Impatientée par une question sur le mode de scrutin, une autre promesse rompue de la CAQ, elle a expliqué que ça ne préoccupait pas tellement les citoyens. Que les gens qui appellent leur député le font plutôt pour dire qu’ils n’ont pas de place en garderie, pas de médecin de famille, que leur école fait dur, qu’il y a du « trafic » sur la route et que l’épicerie coûte cher.

À cette liste, on pourrait ajouter que les aînés n’arrivent pas à obtenir une place en CHSLD, que la Direction de la protection de la jeunesse est plus débordée que jamais, que le système de justice est face à un mur… Ah oui, et les ratés dans la transition informatique de la Société de l’assurance automobile du Québec (SAAQ) n’augurent rien de bon pour la transformation qui attend le réseau de la santé.

Toutefois, on ne peut pas dire que le gouvernement est resté sans rien faire face à ces enjeux.

Le hic, c’est que les grandes réformes annoncées en éducation et en santé, si souhaitables soient-elles, donnent quand même l’impression que la CAQ brasse les structures au lieu d’offrir des réponses concrètes aux besoins de tous les jours.

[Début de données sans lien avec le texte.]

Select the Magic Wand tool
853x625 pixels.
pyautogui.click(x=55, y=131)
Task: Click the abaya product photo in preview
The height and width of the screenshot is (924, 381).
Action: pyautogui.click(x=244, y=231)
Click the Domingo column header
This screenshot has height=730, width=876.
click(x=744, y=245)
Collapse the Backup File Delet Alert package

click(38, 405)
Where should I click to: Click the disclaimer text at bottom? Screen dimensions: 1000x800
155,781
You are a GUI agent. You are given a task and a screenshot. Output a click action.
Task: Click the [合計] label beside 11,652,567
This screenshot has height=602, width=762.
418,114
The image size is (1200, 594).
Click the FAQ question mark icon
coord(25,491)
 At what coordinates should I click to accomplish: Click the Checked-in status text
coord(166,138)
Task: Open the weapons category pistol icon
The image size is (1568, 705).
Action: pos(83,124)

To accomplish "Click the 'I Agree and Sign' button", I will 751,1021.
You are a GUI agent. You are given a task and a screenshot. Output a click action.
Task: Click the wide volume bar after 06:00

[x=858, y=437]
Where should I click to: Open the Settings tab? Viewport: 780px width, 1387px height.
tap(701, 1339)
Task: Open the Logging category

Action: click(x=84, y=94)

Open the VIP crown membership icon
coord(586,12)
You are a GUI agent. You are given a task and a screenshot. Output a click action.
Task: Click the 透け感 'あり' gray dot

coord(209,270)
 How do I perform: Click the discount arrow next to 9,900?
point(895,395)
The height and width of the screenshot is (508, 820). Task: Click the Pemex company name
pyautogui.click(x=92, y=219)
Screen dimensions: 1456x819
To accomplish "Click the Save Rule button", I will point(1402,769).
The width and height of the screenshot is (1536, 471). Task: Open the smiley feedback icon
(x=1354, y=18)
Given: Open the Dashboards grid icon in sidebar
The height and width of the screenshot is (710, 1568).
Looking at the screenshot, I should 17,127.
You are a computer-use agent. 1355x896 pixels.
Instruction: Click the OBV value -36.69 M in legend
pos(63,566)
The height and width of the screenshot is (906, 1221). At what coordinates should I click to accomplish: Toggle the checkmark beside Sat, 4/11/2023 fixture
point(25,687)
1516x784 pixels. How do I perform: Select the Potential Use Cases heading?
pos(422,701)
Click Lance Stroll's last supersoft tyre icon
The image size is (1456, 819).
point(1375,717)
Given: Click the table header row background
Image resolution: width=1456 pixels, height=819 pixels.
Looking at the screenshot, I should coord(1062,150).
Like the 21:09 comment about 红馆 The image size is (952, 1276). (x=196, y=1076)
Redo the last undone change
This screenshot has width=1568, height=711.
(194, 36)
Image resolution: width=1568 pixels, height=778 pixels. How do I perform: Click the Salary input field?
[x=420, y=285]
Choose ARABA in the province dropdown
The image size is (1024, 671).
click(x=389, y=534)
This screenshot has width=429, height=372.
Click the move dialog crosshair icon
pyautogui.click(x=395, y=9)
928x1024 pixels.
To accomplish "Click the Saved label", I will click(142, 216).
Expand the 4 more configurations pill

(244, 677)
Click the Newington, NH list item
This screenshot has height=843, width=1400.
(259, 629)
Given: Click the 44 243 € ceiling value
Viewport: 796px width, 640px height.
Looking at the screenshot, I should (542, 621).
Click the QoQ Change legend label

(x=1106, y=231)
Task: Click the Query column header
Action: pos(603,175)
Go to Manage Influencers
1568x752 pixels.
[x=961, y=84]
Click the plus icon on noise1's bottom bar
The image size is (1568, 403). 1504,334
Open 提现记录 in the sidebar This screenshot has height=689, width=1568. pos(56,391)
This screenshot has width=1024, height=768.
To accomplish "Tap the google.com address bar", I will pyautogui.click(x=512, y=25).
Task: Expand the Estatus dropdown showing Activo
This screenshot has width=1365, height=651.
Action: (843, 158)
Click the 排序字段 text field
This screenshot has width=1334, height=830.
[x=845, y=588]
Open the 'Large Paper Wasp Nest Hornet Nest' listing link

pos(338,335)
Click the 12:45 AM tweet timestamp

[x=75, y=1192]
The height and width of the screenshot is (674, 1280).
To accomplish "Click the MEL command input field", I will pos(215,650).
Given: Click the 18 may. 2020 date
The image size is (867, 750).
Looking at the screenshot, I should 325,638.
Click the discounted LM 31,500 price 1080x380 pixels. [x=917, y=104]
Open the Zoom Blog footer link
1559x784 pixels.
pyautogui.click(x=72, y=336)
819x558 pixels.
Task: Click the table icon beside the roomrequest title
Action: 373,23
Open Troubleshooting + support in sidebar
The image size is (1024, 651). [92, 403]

Aussi, la CAQ a été fort généreuse envers les contribuables, par rapport aux autres provinces, en postant trois séries de chèques pandémiques, qui se sont additionnés aux baisses d’impôt, aux réductions de taxes scolaires et aux bonifications de soutien aux enfants et aux aînés.

Sauf que les contribuables perdent de vue ce coup de main quand ils voient les prix de la nourriture… et du logement, une crise majeure dont la CAQ n’a pas semblé mesurer l’ampleur jusqu’à tout récemment.

L’élection complémentaire est un rappel à l’ordre que la CAQ doit prendre au sérieux, même si la perte est moins cuisante puisqu’il ne s’agissait pas d’un château fort caquiste – et même si la CAQ peut se consoler puisqu’elle garde 89 élus, soit 71 % de la députation.

Bref, la CAQ patauge, mais elle est loin de couler.

Mais l’examen de conscience promis par le premier ministre doit passer par davantage de transparence à propos du troisième lien et par un meilleur accès aux services pour les citoyens.

La position de La Presse

Les électeurs de Jean-Talon ont envoyé un message de mécontentement au gouvernement qui va bien au-delà de leur circonscription. Retrouver la confiance des Québécois passera par davantage de transparence sur l’épisode du troisième lien, mais aussi par un meilleur accès à des services publics de qualité.